In a photo cell 4 unit photo electric current is flowing, the distance between source and cathode is 4 unit. Now distance between source and cathode becomes 1 unit. What will be photo electric current now ?

To solve the problem, we need to understand the relationship between the photoelectric current and the distance from the light source to the cathode.
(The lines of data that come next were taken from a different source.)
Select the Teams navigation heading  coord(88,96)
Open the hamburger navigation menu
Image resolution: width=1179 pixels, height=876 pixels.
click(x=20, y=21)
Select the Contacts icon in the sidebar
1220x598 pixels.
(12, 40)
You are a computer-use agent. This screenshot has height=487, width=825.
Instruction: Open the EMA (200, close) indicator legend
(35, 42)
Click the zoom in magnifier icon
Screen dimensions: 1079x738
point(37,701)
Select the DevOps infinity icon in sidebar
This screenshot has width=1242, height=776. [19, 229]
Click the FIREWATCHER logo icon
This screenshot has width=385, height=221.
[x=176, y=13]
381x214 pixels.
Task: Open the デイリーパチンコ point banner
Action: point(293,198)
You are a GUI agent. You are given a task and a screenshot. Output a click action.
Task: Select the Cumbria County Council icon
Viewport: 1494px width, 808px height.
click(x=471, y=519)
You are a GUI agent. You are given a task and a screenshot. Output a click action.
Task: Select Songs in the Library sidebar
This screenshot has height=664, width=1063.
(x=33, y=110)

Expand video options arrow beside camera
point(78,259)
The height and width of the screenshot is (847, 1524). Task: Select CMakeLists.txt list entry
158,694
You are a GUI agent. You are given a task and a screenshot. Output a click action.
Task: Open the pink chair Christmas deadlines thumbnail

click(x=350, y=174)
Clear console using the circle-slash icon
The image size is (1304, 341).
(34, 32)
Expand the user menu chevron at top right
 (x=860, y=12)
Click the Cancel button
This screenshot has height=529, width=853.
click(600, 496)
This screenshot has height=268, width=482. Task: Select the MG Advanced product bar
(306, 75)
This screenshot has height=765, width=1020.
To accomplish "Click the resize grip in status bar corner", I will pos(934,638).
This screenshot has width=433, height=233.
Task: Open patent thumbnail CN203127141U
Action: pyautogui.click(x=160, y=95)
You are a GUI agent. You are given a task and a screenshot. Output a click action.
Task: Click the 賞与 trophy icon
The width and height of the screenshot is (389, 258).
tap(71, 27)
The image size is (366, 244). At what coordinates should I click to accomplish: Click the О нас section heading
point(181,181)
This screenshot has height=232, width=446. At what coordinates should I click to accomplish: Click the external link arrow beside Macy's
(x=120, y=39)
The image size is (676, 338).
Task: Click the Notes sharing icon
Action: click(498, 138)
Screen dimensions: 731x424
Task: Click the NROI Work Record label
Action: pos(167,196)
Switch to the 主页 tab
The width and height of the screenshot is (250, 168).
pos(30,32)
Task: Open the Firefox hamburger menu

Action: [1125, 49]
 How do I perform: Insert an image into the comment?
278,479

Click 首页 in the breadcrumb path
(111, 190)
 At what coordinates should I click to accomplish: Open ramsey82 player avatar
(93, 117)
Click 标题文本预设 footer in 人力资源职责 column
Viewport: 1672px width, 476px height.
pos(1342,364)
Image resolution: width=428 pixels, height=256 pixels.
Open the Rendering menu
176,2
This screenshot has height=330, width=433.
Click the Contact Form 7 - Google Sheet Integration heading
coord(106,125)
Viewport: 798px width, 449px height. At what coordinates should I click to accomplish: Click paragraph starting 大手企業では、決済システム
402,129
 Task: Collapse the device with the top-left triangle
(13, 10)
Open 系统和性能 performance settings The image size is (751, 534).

The photoelectric current (I) is directly proportional to the intensity (I) of light, which is inversely proportional to the square of the distance (R) from the light source. ### Step-by-Step Solution: 1. **Identify the Initial Conditions**: - Initial photoelectric current (I1) = 4 units - Initial distance (R1) = 4 units 2. **Identify the New Conditions**: - New distance (R2) = 1 unit - We need to find the new photoelectric current (I2). 3. **Understand the Relationship**: - The intensity of light is inversely proportional to the square of the distance from the source: \[ I \propto \frac{1}{R^2} \] - Therefore, we can express the relationship between the two currents and their distances as: \[ \frac{I1}{I2} = \frac{R2^2}{R1^2} \] 4. **Substitute Known Values**: - Substitute the known values into the equation: \[ \frac{4}{I2} = \frac{1^2}{4^2} \] - This simplifies to: \[ \frac{4}{I2} = \frac{1}{16} \] 5. **Cross-Multiply to Solve for I2**: - Cross-multiply to isolate I2: \[ 4 \cdot 16 = I2 \implies I2 = 64 \text{ units} \] 6. **Conclusion**: - The new photoelectric current (I2) when the distance is reduced to 1 unit is 64 units. ### Final Answer: The photoelectric current now will be **64 units**.